On synthetic benchmarks, leaks claim 95% accuracy on MMLU and a leap on SWE‑Bench, but the more interesting bit is its steady handling of unknown third‑party libraries, something GPT‑4 struggled with. Medium round‑up collects those numbers.
⚔️ GPT‑5 vs Claude 4: A tester who ran side‑by‑side scripts said GPT‑5 edged out Claude Sonnet 4 on both speed and patch quality, though Anthropic still holds an advantage with the heavier Claude Opus 4. Tom’s Guide notes the early results are single‑user impressions, so large‑scale public trials will matter.
💸 Why the coding market matters: Cursor, one of the most popular coding assistants, is on track for $500M annual recurring revenue while paying Anthropic a sizable share. If GPT‑5 wins those contracts back, the shift could reroute hundreds of millions toward OpenAI, and that is precisely what investors hope to see after Altman’s recent $40B fundraising push detailed by Wired.

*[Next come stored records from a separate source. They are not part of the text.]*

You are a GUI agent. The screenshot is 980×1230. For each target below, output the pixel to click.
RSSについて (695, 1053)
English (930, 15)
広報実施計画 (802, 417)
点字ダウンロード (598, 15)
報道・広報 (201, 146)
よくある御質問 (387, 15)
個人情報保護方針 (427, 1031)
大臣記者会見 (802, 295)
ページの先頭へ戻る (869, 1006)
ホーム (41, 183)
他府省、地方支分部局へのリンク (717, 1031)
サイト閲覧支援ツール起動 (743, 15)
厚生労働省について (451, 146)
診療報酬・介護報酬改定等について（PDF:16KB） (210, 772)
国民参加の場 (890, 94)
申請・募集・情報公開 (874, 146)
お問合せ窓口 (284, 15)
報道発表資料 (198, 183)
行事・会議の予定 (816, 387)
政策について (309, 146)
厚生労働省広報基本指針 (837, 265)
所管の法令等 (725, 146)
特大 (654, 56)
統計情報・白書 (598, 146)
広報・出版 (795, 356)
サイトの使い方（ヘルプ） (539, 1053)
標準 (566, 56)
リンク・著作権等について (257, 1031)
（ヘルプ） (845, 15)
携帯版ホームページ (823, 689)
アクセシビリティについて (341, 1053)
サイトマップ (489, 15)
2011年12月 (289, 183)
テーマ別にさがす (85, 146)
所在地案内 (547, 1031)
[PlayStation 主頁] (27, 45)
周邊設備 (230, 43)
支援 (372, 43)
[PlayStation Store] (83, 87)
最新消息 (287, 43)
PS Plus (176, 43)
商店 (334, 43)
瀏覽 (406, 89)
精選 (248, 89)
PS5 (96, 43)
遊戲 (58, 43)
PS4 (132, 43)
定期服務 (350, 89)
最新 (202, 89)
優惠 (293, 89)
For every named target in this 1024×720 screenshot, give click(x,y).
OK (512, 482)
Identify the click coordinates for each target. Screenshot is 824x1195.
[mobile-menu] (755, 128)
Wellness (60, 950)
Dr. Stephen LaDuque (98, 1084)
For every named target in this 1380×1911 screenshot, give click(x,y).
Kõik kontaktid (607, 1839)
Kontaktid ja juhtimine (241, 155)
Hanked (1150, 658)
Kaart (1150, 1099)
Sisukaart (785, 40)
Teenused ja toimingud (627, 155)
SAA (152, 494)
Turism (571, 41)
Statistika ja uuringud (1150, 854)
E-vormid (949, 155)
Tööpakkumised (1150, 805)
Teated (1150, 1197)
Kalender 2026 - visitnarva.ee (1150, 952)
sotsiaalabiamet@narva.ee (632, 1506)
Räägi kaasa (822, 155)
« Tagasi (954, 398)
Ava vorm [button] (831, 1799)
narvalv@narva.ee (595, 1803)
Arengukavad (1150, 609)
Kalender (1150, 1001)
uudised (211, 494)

🔌 Hardware ripple effect: OpenAI’s coming model rollout ties directly into massive infrastructure bets such as the 4.5 GW Stargate expansion with Oracle, covered by Reuters. More capable models mean higher GPU demand, so Nvidia’s supply chain stands to benefit, a point echoed in Reuters’ coverage of chip allocations for GPT‑5 training.
🚧 Caveats
Some insiders think GPT‑5 could be a router that decides on the fly whether to use a classic LLM or a reasoning agent rather than a single new monolith. Tom’s Guide flagged that possibility. If so, the flashy gains might stem from smarter orchestration instead of a fresh pretraining recipe. That would mean future jumps hinge on RL upgrades rather than raw scale.
📅 Takeaway for engineers
Expect better autocompletion, deeper refactor suggestions, and smarter multi‑file reasoning once GPT‑5 lands in tools like ChatGPT and API‑powered editors. Early numbers look promising, but real adoption will depend on whether the hybrid routing stays consistent under messy enterprise workloads.
That’s a wrap for today, see you all tomorrow.